[Begin]
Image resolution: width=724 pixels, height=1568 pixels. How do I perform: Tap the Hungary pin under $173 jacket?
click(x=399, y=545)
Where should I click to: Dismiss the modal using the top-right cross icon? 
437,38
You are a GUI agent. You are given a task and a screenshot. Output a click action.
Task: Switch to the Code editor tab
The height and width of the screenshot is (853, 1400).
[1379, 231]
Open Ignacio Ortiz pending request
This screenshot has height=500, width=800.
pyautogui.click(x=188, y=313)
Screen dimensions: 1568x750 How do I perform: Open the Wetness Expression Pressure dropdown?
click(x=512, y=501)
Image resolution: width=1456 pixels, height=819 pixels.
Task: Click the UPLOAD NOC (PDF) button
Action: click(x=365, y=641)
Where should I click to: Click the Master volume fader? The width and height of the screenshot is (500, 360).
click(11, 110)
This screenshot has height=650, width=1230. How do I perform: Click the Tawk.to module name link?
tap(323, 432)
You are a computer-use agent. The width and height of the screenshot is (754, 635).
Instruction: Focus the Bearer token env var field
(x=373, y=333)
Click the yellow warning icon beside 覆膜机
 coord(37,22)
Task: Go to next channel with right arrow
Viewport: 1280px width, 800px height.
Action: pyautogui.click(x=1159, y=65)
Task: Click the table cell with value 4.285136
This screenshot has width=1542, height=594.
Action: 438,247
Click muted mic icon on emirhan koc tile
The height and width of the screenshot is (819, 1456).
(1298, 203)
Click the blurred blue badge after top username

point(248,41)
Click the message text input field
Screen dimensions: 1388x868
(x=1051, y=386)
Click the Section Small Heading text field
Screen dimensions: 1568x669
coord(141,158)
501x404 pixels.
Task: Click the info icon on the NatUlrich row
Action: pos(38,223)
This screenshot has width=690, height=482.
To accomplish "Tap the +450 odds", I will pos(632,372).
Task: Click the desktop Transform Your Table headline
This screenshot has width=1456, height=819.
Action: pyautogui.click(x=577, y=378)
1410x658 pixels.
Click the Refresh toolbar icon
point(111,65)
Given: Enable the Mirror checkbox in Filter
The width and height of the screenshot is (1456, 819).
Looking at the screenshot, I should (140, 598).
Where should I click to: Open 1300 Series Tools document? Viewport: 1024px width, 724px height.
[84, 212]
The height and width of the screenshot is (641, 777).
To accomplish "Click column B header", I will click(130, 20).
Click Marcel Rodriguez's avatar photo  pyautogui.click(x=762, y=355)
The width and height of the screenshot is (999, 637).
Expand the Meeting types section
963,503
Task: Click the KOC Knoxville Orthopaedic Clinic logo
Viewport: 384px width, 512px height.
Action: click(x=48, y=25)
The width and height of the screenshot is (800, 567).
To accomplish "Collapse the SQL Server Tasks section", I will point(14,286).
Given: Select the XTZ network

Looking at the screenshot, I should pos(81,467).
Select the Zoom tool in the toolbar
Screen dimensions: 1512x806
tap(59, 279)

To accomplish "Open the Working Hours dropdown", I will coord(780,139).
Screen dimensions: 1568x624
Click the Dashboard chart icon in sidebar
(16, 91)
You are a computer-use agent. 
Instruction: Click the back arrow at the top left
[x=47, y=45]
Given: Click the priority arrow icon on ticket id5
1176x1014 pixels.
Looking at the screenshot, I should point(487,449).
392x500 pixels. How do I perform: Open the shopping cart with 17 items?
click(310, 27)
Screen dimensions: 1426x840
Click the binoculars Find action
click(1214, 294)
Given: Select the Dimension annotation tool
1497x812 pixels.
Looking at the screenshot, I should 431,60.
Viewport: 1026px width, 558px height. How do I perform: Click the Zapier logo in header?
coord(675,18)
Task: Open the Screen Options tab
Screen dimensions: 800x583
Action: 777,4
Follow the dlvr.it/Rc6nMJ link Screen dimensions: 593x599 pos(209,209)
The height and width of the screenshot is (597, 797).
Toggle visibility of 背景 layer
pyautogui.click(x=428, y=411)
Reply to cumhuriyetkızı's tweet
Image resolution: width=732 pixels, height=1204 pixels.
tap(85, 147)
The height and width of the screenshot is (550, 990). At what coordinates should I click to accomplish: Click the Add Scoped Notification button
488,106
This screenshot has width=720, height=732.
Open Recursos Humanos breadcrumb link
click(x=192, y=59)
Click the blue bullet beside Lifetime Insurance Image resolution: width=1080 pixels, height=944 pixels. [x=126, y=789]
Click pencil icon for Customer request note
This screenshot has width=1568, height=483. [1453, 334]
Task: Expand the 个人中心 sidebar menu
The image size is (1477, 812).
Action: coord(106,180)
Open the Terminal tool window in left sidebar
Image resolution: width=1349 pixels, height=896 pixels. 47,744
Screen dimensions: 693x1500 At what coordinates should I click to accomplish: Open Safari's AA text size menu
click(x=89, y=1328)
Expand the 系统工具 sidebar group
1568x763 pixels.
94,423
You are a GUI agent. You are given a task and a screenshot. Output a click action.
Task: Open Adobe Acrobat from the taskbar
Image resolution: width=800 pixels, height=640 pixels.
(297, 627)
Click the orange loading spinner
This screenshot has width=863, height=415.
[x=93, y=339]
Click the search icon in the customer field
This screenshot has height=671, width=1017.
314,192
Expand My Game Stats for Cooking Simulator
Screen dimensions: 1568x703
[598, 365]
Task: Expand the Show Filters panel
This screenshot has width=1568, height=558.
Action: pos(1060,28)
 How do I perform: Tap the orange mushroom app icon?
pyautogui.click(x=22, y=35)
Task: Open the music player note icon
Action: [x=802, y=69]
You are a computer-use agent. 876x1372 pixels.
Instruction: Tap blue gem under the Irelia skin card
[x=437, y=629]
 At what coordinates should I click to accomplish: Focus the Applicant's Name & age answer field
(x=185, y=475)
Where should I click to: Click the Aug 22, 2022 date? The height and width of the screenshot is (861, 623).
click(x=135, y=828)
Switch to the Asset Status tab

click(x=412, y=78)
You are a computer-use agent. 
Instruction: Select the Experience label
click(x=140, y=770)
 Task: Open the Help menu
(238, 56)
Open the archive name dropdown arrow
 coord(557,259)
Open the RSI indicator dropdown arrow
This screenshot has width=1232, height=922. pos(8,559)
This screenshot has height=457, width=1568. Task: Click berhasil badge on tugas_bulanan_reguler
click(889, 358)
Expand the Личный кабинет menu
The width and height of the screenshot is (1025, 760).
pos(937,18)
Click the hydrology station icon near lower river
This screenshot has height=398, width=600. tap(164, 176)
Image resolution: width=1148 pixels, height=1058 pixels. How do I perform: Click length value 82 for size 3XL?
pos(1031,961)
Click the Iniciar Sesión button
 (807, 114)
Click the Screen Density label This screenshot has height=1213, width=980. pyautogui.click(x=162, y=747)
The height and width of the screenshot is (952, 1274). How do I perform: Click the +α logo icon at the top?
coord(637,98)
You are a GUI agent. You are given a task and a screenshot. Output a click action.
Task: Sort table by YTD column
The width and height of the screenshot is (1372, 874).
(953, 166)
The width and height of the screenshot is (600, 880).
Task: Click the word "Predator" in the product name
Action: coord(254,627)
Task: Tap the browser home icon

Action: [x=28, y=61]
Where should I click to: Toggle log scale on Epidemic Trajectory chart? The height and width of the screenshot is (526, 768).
[End]
__Your objective__:
Please locate every entry above that contains the word "orange" and copy each such line out in full.

__Written solution__:
Click the orange loading spinner
 How do I perform: Tap the orange mushroom app icon?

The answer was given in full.